- Born: Courtney Elwell Owens January 5, 1924 Washington, DC, US
- Died: November 18, 2014 (aged 90) Laguna Niguel, CA, US
- Occupation: HUAC chief investigator (1954-1957)
- Years active: 1943-1982
- Employer: HUAC
- Organization: United States House of Representatives

= Courtney E. Owens =

American investigator for the federal government

Courtney E. Owens (1924–2014), AKA Courtney Owens, was a 20th-century American civil servant, best known as chief investigator for the House Un-American Activities Committee (HUAC) from 1954 to 1957.

==Background==
Courtney Elwell Owens was born on January 5, 1924, in Washington, DC.

==Career==
Owens served in the US Navy during World War II from January 1943 to August 1946, discharged from the Office of Naval Intelligence. He then obtained a degree from Tulane University.
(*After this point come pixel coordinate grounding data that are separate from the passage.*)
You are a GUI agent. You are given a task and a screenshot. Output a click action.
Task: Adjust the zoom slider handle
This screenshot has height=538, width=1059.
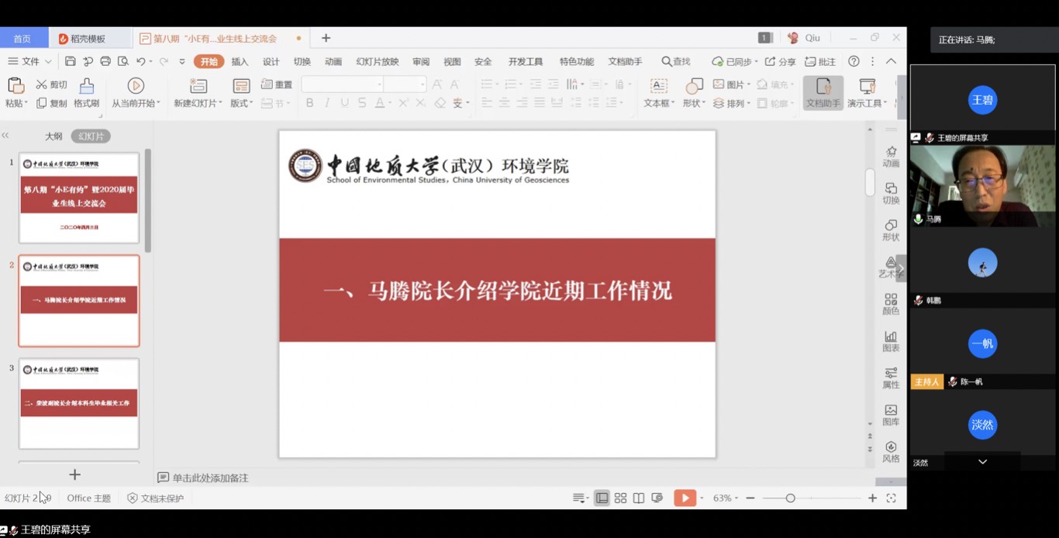pos(790,498)
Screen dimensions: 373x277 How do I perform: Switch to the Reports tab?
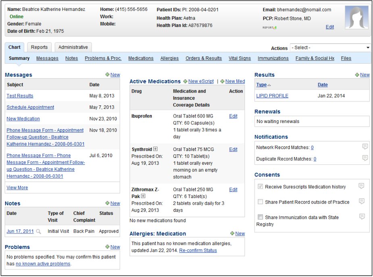[x=39, y=47]
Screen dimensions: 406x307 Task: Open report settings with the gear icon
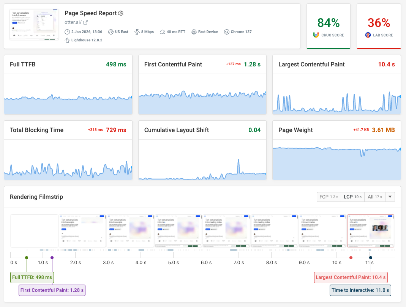click(121, 13)
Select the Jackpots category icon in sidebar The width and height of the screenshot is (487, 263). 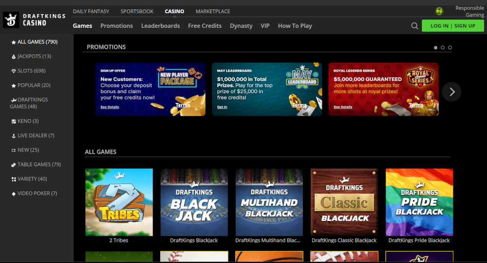tap(14, 57)
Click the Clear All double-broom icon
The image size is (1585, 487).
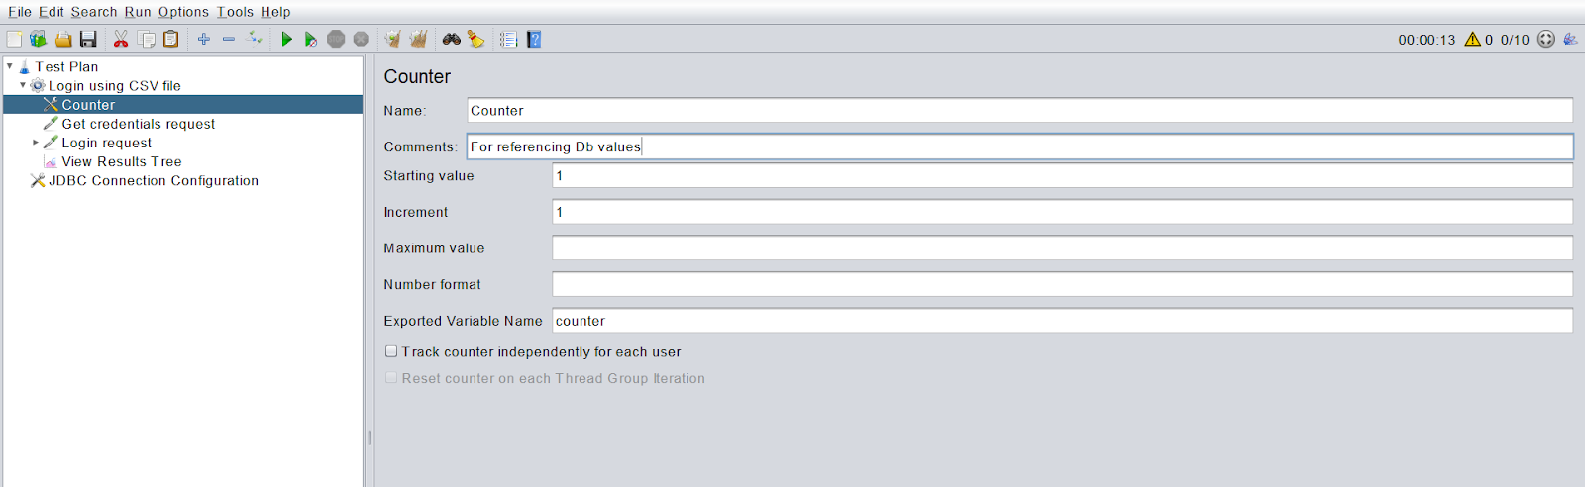coord(418,40)
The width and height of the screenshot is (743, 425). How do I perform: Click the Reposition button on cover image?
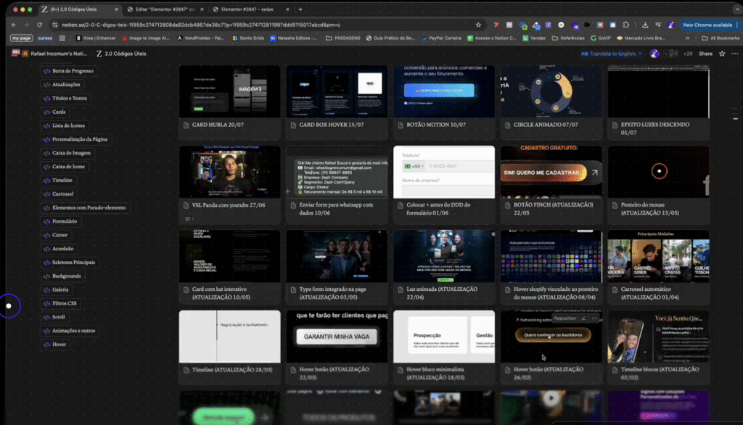[565, 318]
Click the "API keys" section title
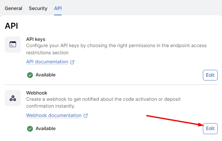222x141 pixels. click(x=36, y=39)
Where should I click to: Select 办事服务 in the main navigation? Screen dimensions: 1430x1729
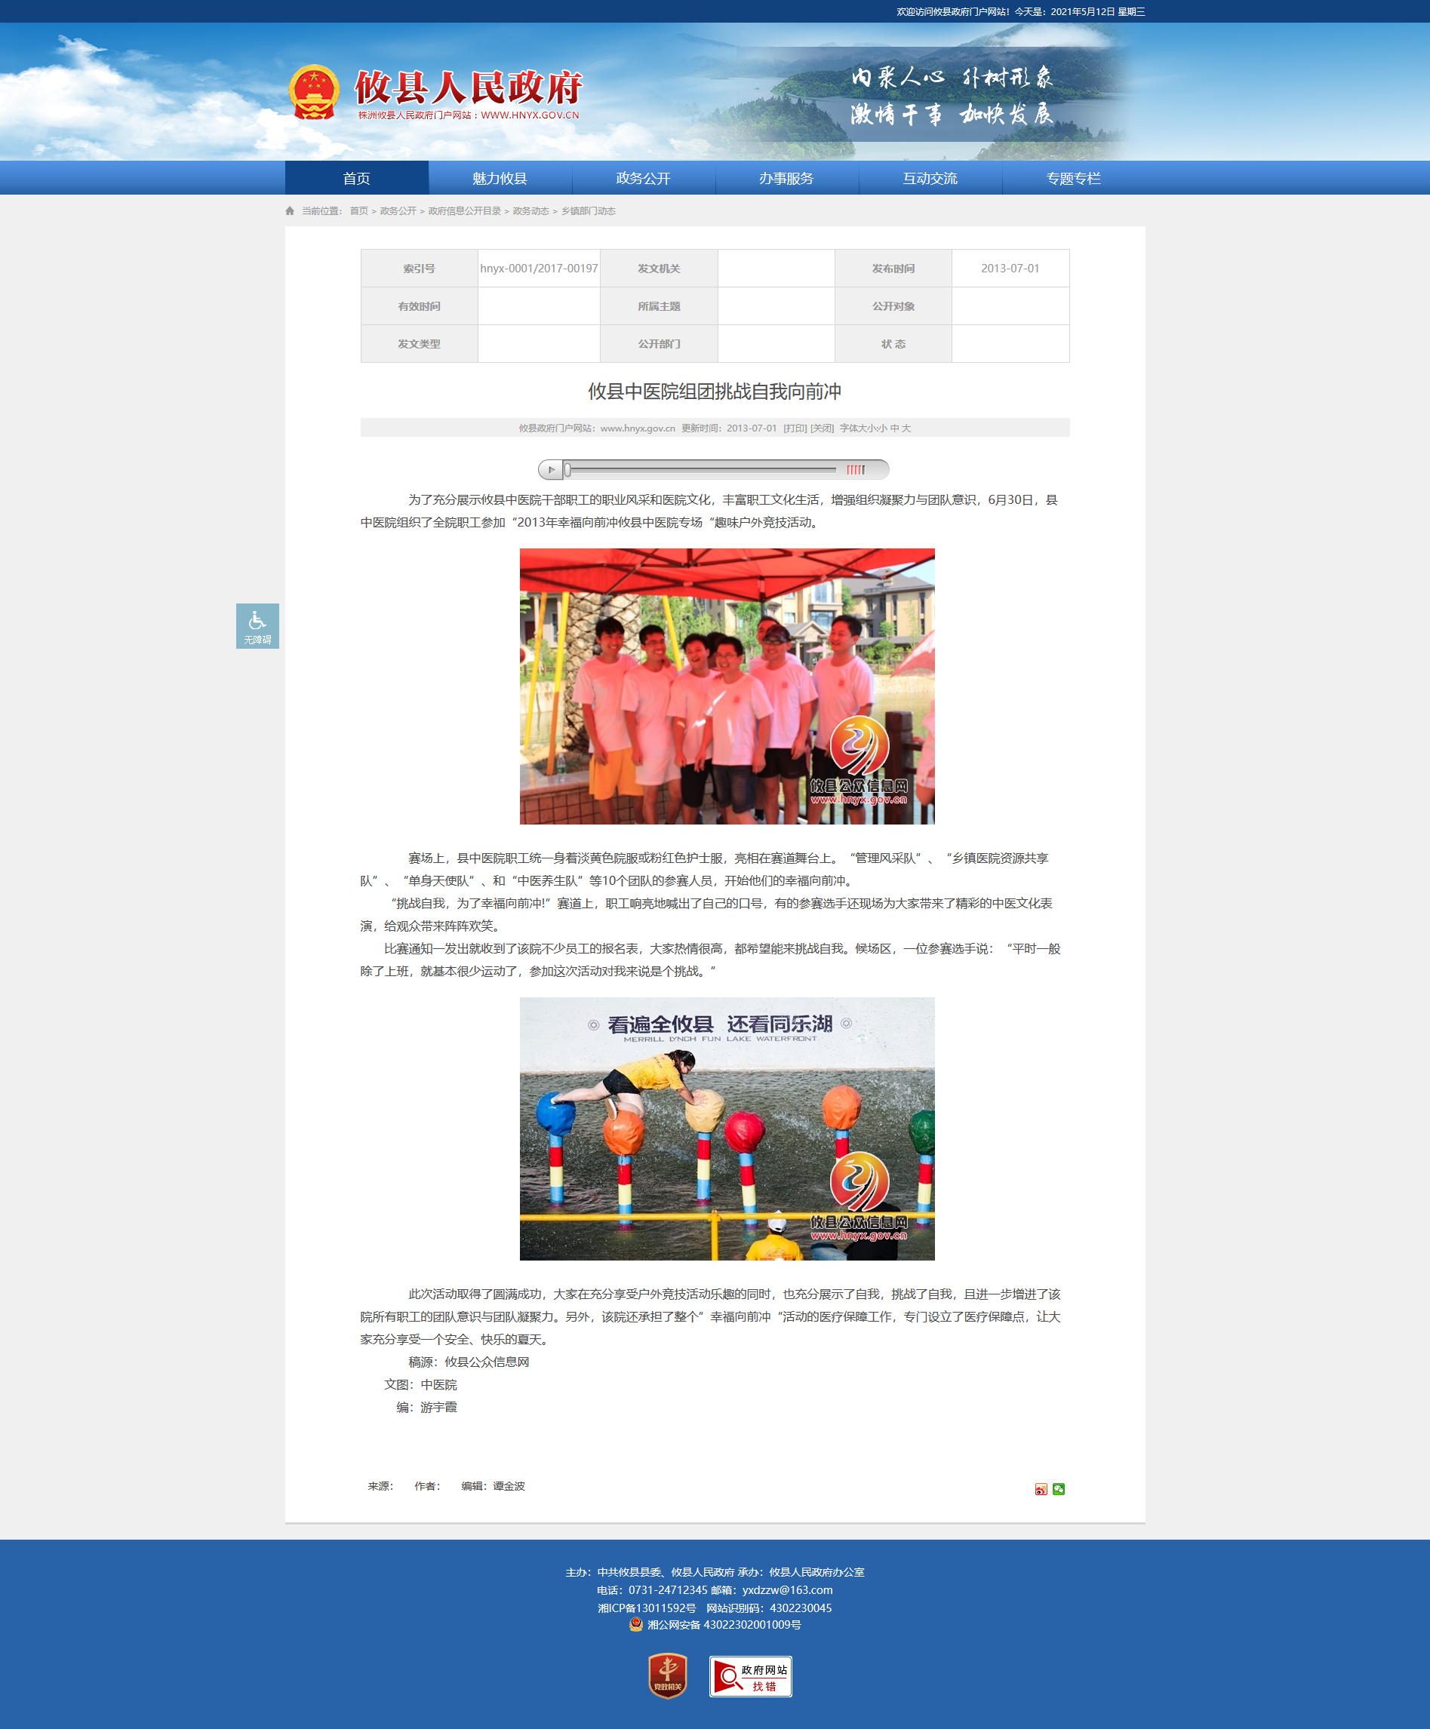click(786, 179)

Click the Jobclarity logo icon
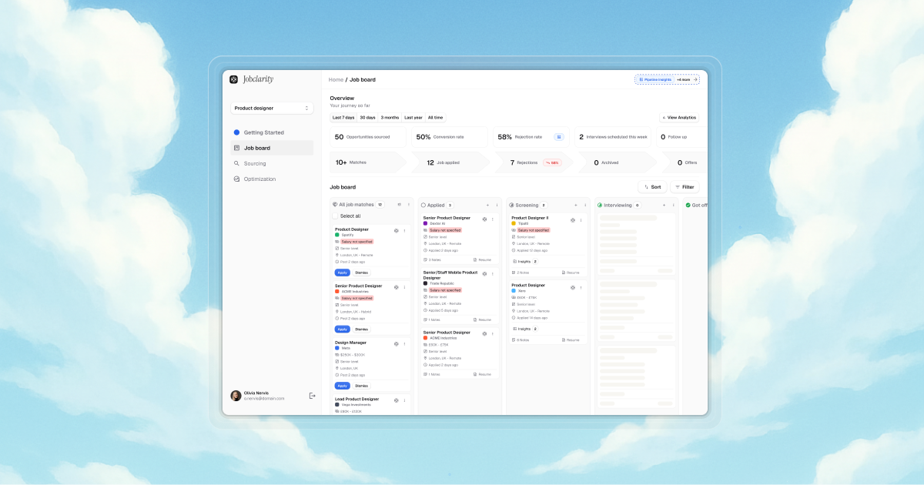[233, 79]
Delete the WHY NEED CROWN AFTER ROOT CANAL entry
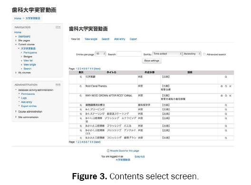This screenshot has width=251, height=185. [x=230, y=96]
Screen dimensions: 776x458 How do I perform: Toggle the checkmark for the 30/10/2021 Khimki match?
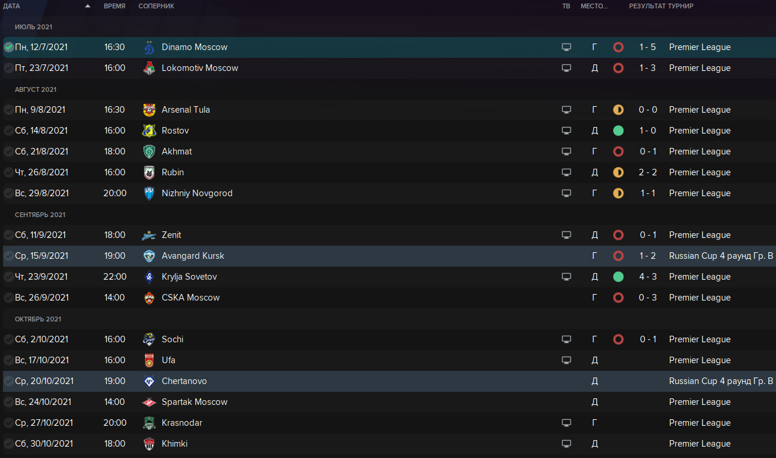(x=8, y=444)
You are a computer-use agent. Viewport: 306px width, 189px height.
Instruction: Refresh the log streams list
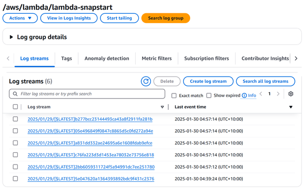(x=146, y=81)
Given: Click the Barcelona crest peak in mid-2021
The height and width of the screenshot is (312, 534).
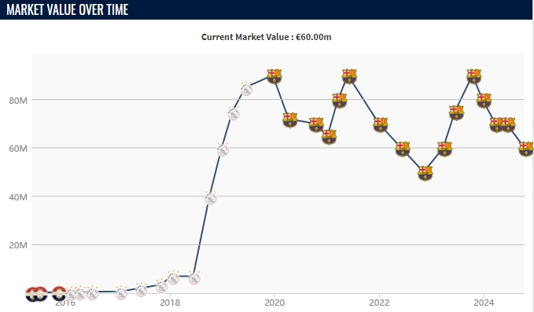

In March 1947, Owens started work as an investigator for the House Un-American Activities Committee (HUAC). Cases included the Hiss-Chambers Case, e.g., investigating witness and alleged Soviet spy Julian Wadleigh. His superior was senior investigator Louis J. Russell and colleague Donald T. Appell, all of whose names regularly appear in congressional hearings, e.g., the August 28, 1950, testimony of Lee Pressman. From 1954 to 1957, he serve as HUAC's chief investigator. Occasionally, his name appeared in the news, along with colleagues such as Russell.

In 1957, Owens moved with his family to Southern California. In 1959, he started work with Townsend Engineering in nearby Santa Ana, California, and led marketing and sales of its "Identi-Kit," a visual identification system for law enforcement. He retired in 1982.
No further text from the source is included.